In my car, I regularly get a notice that I'm not being attentive and that I should go for a coffee break. It's never right and my best guess is that it's always on a straight highway road for more than 15 minutes where I'm not moving the wheel very much. I don't think this kill switch is a good idea and might attract unnecessary attention from law enforcement who might ding me for something completely unrelated (going 6mph above speed limit).
So imagine you attend a planned protest at the state capitol.

You drive and when within 3 miles your car dies.

You can start it again and drive away, turning around and leaving, but if you go further towards the capitol it dies again.

The next day the press reports that the planned protest was very sparsely attended.

I have heard stories in Minneapolis about ICE remotely unlocking cars and opening windows. This seems technically possible to me. It makes me worry about public safety if the government has this control. I imagine a future where the government disables cars based on a score in a Palantir database. We need the right to use a car to escape danger. I also think encryption is important for defense against tyranny. The Second Amendment should protect encryption too.
Maybe we should pass laws to ban driving. Then nobody will get hurt!
Very gross, overstepping, and creepy.
Imagine driving in a remote road on a cold night, no cell signal, a deer crosses the road and you swerve to avoid it. The car thinks your drunk and kills the car.

You're stuck, no cell signal, good chance of hypothermia.

I'd prefer something with a slightly more libertarian bent:

The hardware is required in new cars. It's illegal to make it report false values or for someone other than the driver to record. When you press the start button, an LED shines into your skin and records fingerprint hash, and blood alcohol. This data is recorded/reported only when a public road has been entered or crossed, and erased from local storage in 24 hours.

The reporting is optional. You can turn it off. You set it up to report to your insurance company. If you don't, your insurance rates will probably rise.
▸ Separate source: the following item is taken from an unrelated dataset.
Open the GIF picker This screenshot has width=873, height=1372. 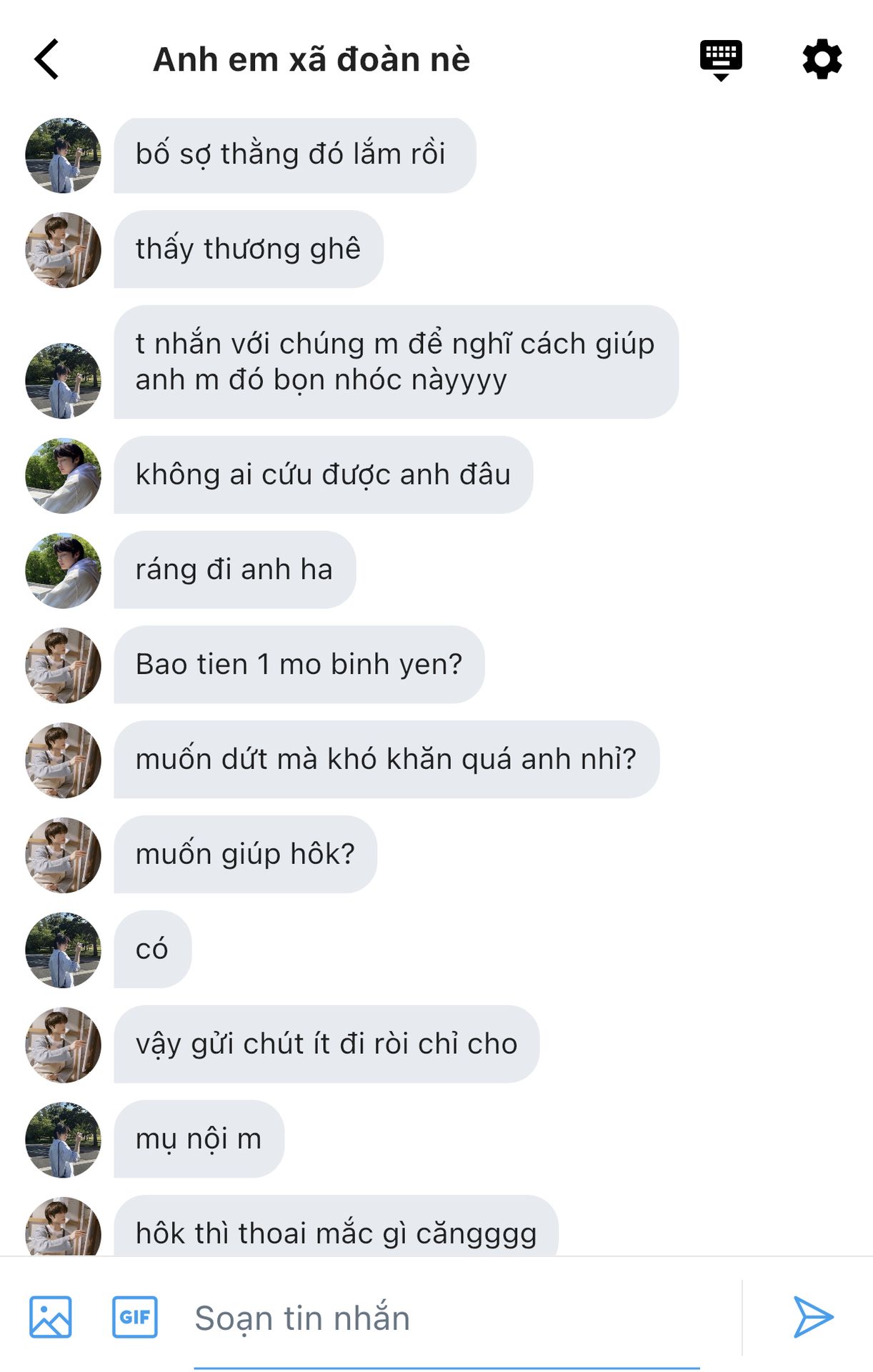135,1316
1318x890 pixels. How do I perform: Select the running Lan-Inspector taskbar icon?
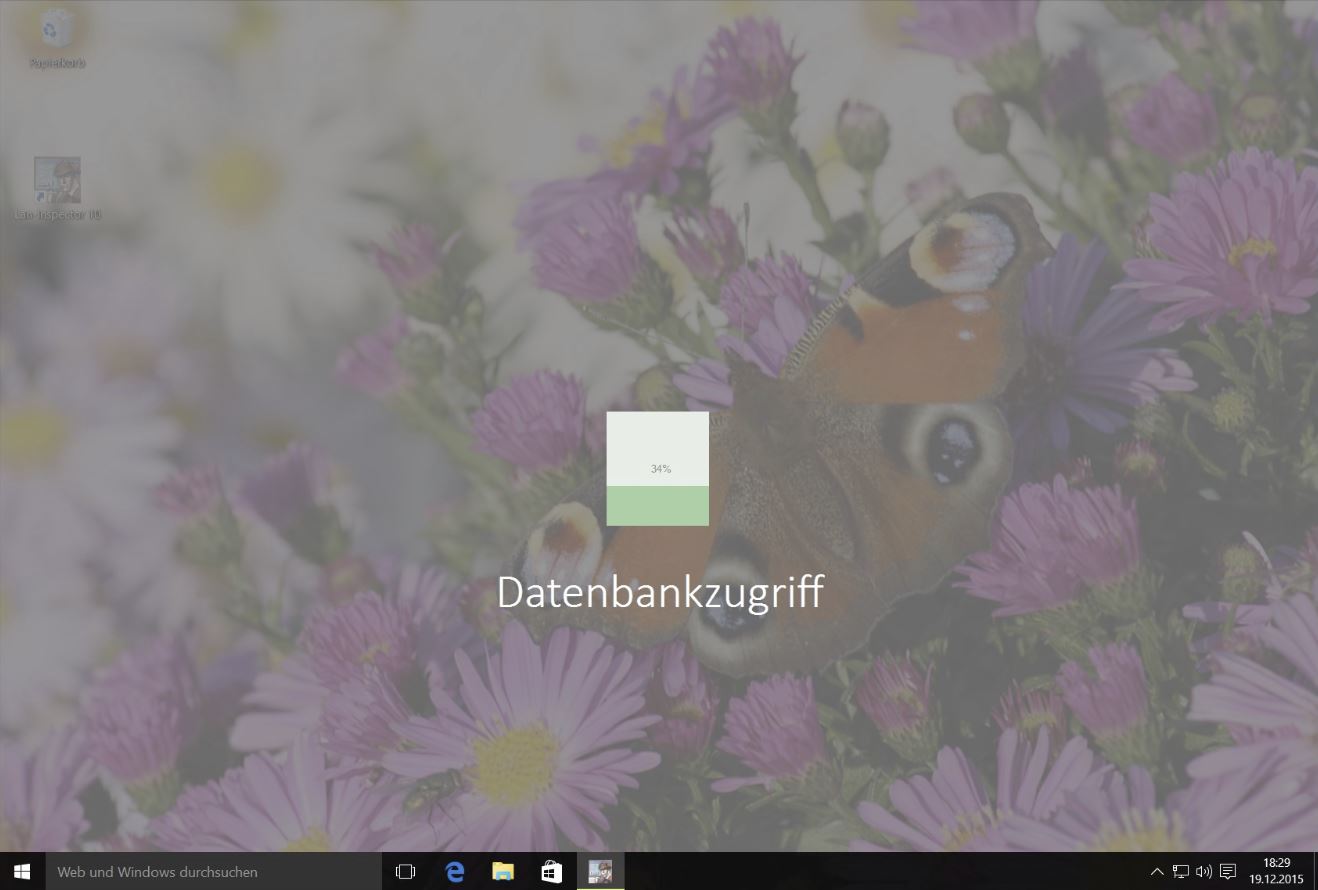point(599,871)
What does society get out of this? People are strongly encouraged not to drink and drive. They get a clear and unambiguous signal if they are over the legal limit or not. We get some insurance data about how many people are drinking and driving nonetheless, and their actual accident rates. Insurance rates can be higher for people at higher risk, and lower for those who are not. There's no emergency situation where someone can't activate their car. Drivers' "freedom" to drive without insurance or without historical monitoring isn't infringed. You can still drive drunk on private property without consequence.

We could probably also partially do away with constructive DUI (DUI where you are drunk, but asleep in the vehicle and in possession of the keys). You can set a maximum startup BAC in the car computer. You can lower it, effective in 8 hours. Your sober self can agree that future you shouldn't drive drunk, and even if you sleep in your car, the police can't show that you were in control of the vehicle.

The existence of a kill switch plus tracking in legislation very likely means the manufacturers wanted to track and sell user data and needed a scapegoat to avoid customer backlash. I would profoundly surprised if we don't find a lobbyist at the bottom of this.
> A Republican attempt to cut off federal funding tied to vehicle “kill switch” enforcement failed in the House this week, leaving intact a law directing the Department of Transportation to develop mandatory impaired-driving prevention systems in new vehicles.